Records contained in a dataset
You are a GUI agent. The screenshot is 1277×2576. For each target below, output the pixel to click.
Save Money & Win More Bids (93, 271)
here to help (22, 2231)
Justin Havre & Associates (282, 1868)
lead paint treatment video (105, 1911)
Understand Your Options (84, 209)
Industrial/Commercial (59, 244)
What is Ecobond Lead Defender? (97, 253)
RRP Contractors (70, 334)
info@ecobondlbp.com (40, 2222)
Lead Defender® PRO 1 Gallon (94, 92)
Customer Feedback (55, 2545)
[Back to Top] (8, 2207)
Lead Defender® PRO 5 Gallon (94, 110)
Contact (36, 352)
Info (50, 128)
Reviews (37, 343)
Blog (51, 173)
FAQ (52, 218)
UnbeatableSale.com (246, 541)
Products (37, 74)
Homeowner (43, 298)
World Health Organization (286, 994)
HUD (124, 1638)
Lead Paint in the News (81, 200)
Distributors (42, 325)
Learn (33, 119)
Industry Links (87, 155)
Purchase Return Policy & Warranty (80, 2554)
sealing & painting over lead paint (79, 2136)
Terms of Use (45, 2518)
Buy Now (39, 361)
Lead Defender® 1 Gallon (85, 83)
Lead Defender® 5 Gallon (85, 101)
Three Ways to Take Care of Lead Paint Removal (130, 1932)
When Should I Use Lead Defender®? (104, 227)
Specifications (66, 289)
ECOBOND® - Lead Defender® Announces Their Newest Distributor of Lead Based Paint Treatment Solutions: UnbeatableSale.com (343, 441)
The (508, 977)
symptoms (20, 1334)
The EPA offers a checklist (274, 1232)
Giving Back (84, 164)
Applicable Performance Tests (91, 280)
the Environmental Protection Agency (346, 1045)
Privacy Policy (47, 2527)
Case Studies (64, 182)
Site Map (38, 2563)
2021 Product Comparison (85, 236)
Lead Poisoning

** ACTIVITY **
Each line of the records above must be copied exactly.

** ANSWER SPACE **
You are a GUI agent. The screenshot is 1277×2576. For each target below, output the pixel to click.
Save Money & Win More Bids (93, 271)
here to help (22, 2231)
Justin Havre & Associates (282, 1868)
lead paint treatment video (105, 1911)
Understand Your Options (84, 209)
Industrial/Commercial (59, 244)
What is Ecobond Lead Defender? (97, 253)
RRP Contractors (70, 334)
info@ecobondlbp.com (40, 2222)
Lead Defender® PRO 1 Gallon (94, 92)
Customer Feedback (55, 2545)
[Back to Top] (8, 2207)
Lead Defender® PRO 5 Gallon (94, 110)
Contact (36, 352)
Info (50, 128)
Reviews (37, 343)
Blog (51, 173)
FAQ (52, 218)
UnbeatableSale.com (246, 541)
Products (37, 74)
Homeowner (43, 298)
World Health Organization (286, 994)
HUD (124, 1638)
Lead Paint in the News (81, 200)
Distributors (42, 325)
Learn (33, 119)
Industry Links (87, 155)
Purchase Return Policy & Warranty (80, 2554)
sealing & painting over lead paint (79, 2136)
Terms of Use (45, 2518)
Buy Now (39, 361)
Lead Defender® 1 Gallon (85, 83)
Lead Defender® 5 Gallon (85, 101)
Three Ways to Take Care of Lead Paint Removal (130, 1932)
When Should I Use Lead Defender®? (104, 227)
Specifications (66, 289)
ECOBOND® - Lead Defender® Announces Their Newest Distributor of Lead Based Paint Treatment Solutions: UnbeatableSale.com (343, 441)
The (508, 977)
symptoms (20, 1334)
The EPA offers a checklist (274, 1232)
Giving Back (84, 164)
Applicable Performance Tests (91, 280)
the Environmental Protection Agency (346, 1045)
Privacy Policy (47, 2527)
Case Studies (64, 182)
Site Map (38, 2563)
2021 Product Comparison (85, 236)
Lead Poisoning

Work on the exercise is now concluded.